Revise the entries from the start through the line containing "coord(521,16)", inclusive, replacing "viewport" with "canvas" and changing nothing else. Leave the pictures out of your answer.

— start of Material for this exercise —

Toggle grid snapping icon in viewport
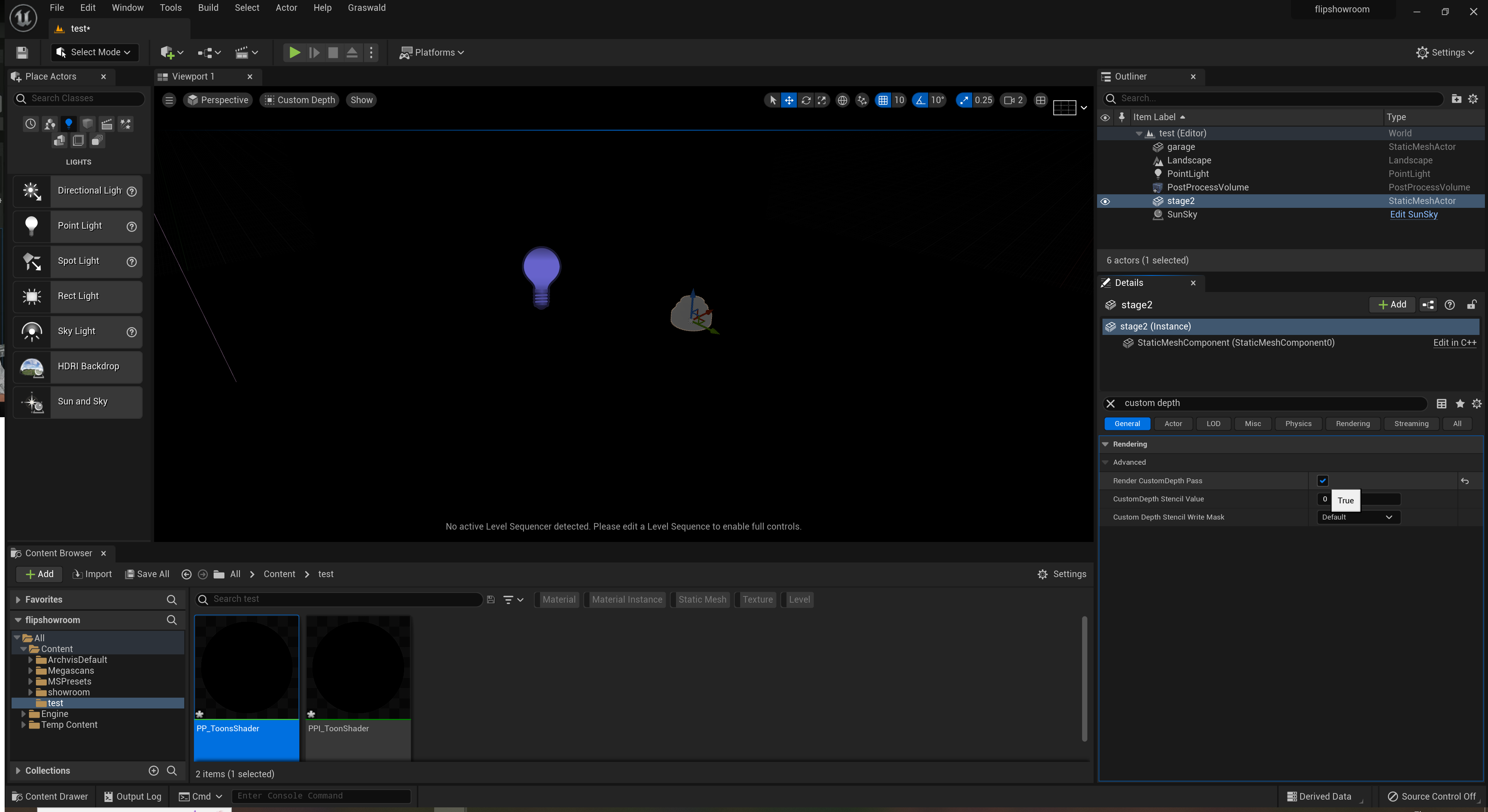The width and height of the screenshot is (1488, 812). coord(883,100)
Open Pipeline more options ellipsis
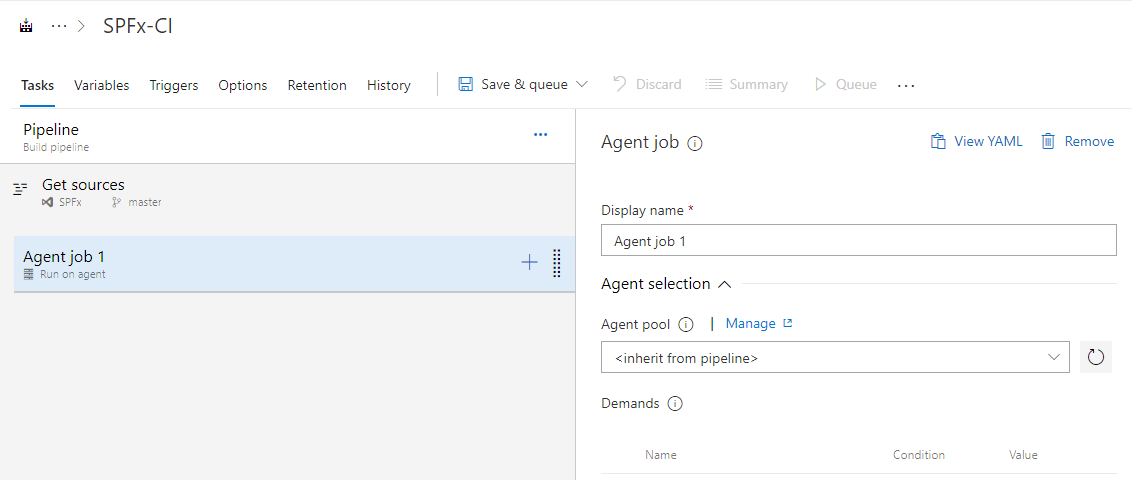This screenshot has height=480, width=1132. [540, 135]
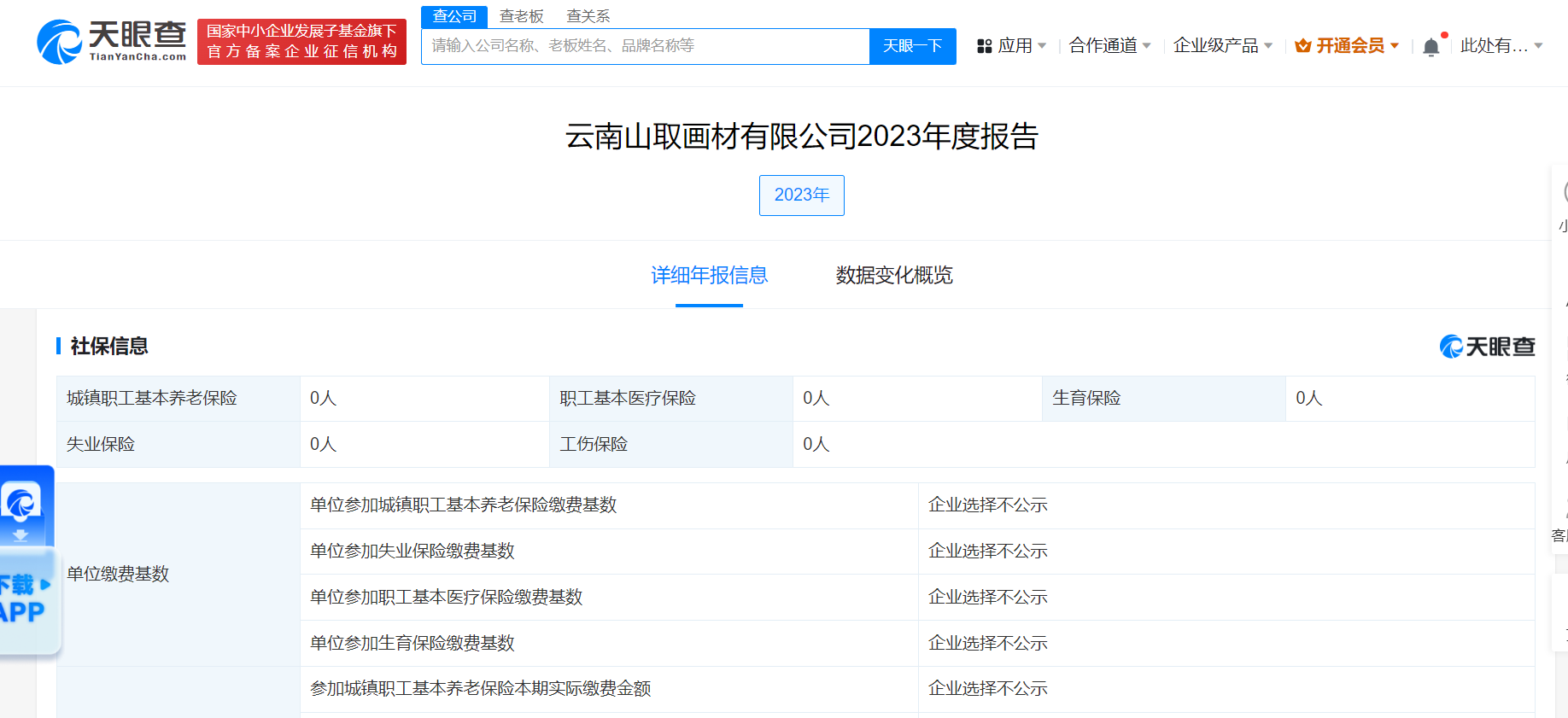Switch to 查老板 search tab
This screenshot has height=718, width=1568.
coord(521,16)
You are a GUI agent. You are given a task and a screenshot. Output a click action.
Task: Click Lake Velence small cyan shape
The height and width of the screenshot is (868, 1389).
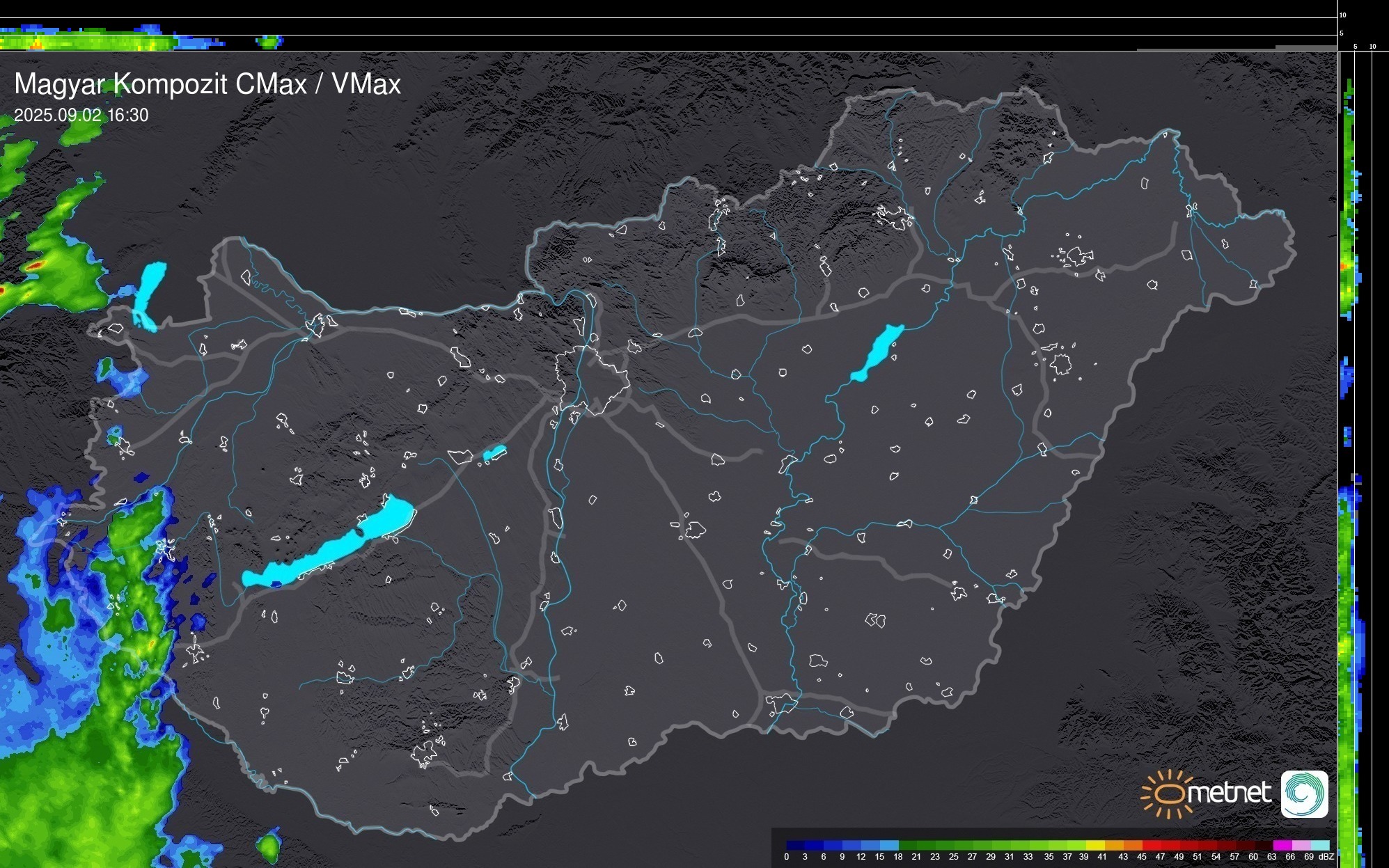pos(494,453)
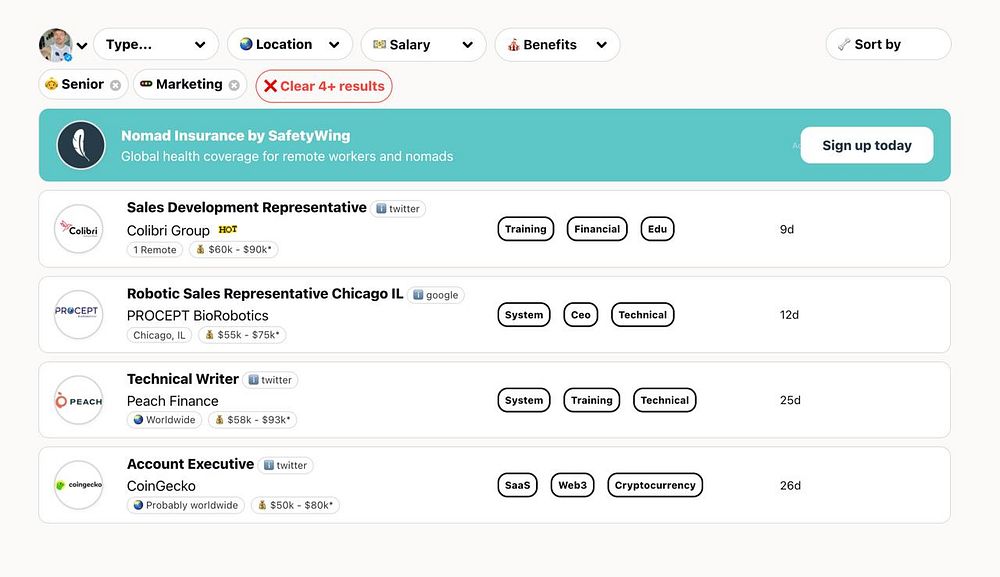Open the Account Executive job listing
This screenshot has width=1000, height=577.
[x=190, y=464]
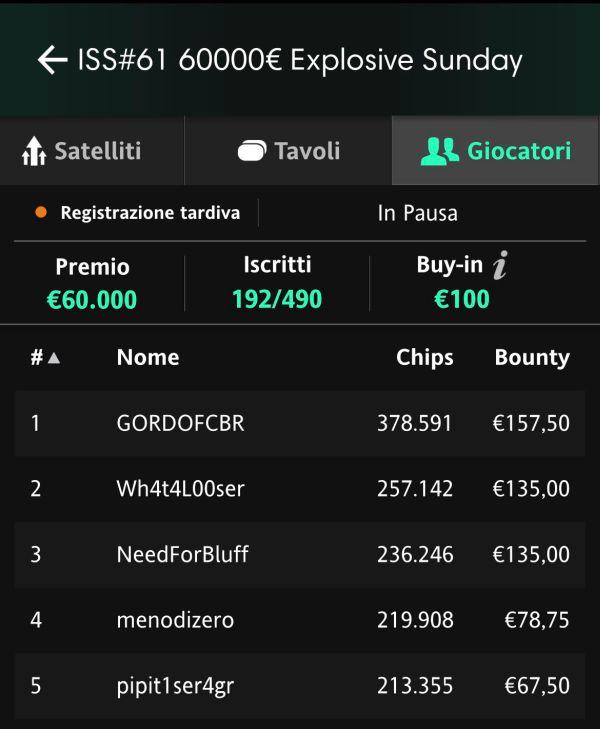Toggle sort order with the # column arrow

point(54,358)
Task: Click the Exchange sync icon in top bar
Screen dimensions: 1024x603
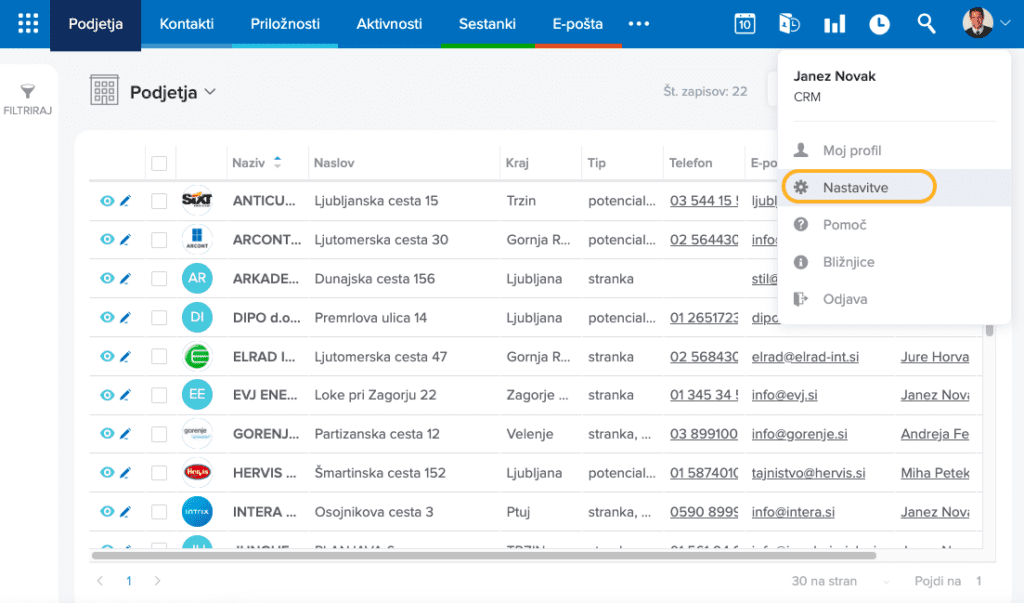Action: tap(789, 24)
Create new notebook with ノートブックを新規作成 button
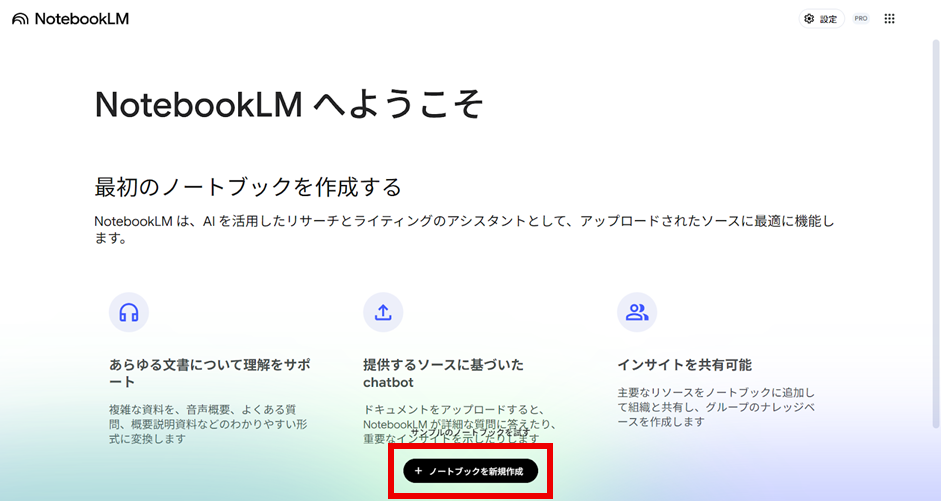 tap(470, 471)
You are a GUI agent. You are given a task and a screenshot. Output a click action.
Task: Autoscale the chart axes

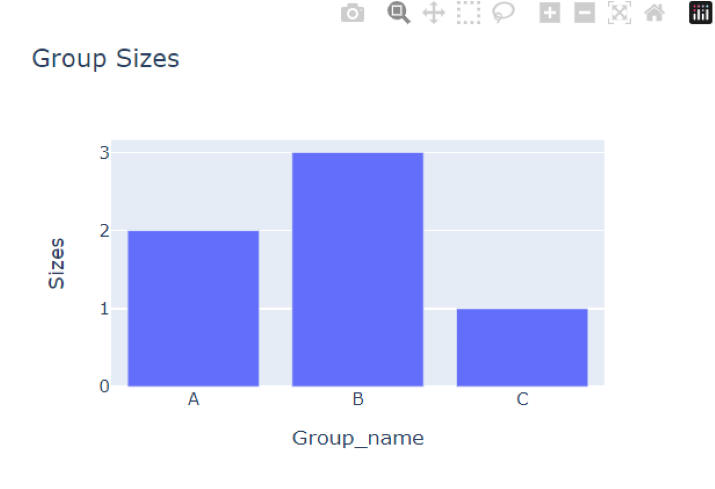pos(620,13)
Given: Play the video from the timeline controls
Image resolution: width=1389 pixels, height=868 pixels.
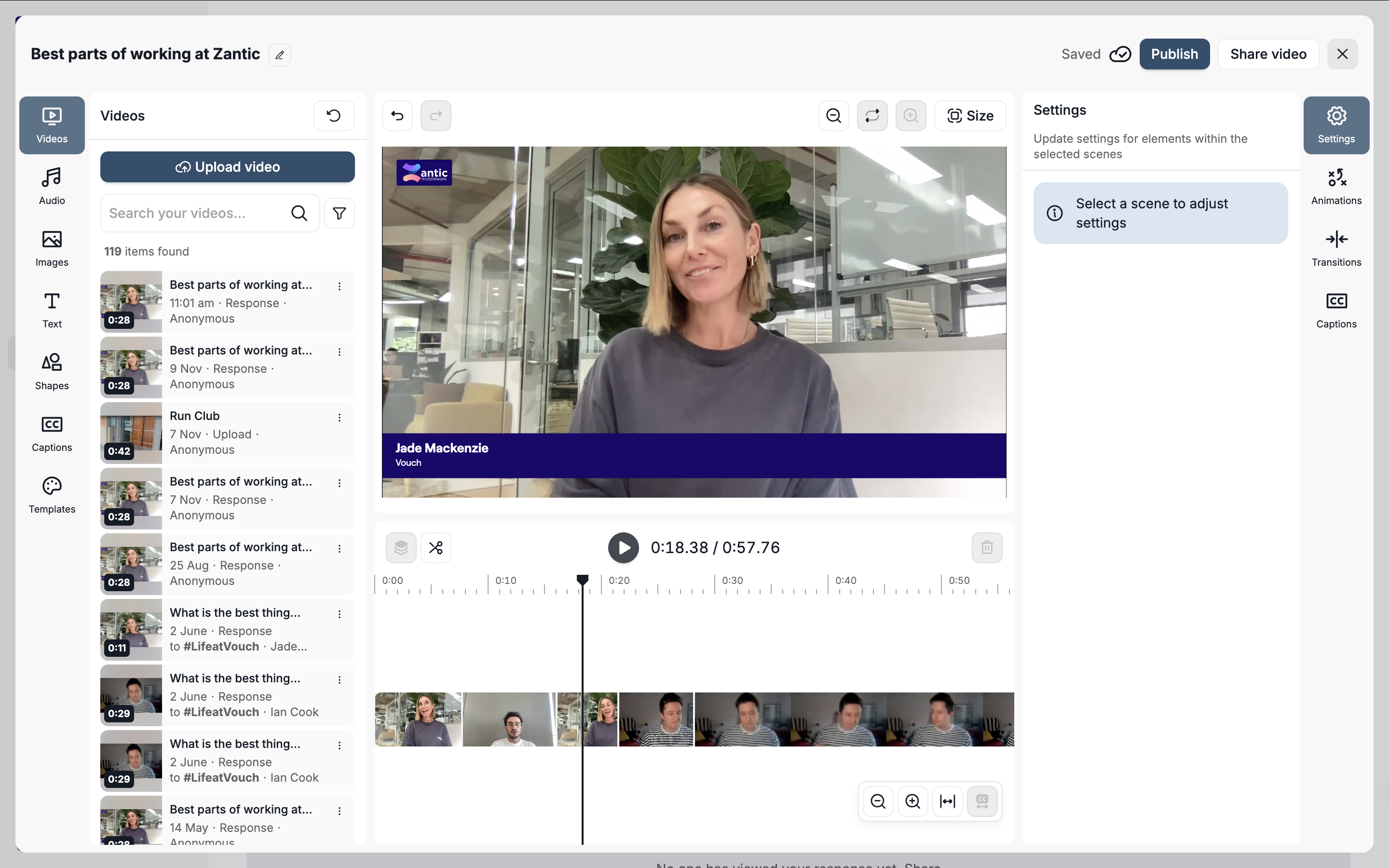Looking at the screenshot, I should click(x=623, y=548).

— end of Material for this exercise —

Solution to the problem:
Toggle grid snapping icon in canvas
The width and height of the screenshot is (1488, 812). coord(883,100)
Open Pipeline more options ellipsis
This screenshot has height=480, width=1132. [540, 135]
Switch to 查老板 search tab
This screenshot has height=718, width=1568.
coord(521,16)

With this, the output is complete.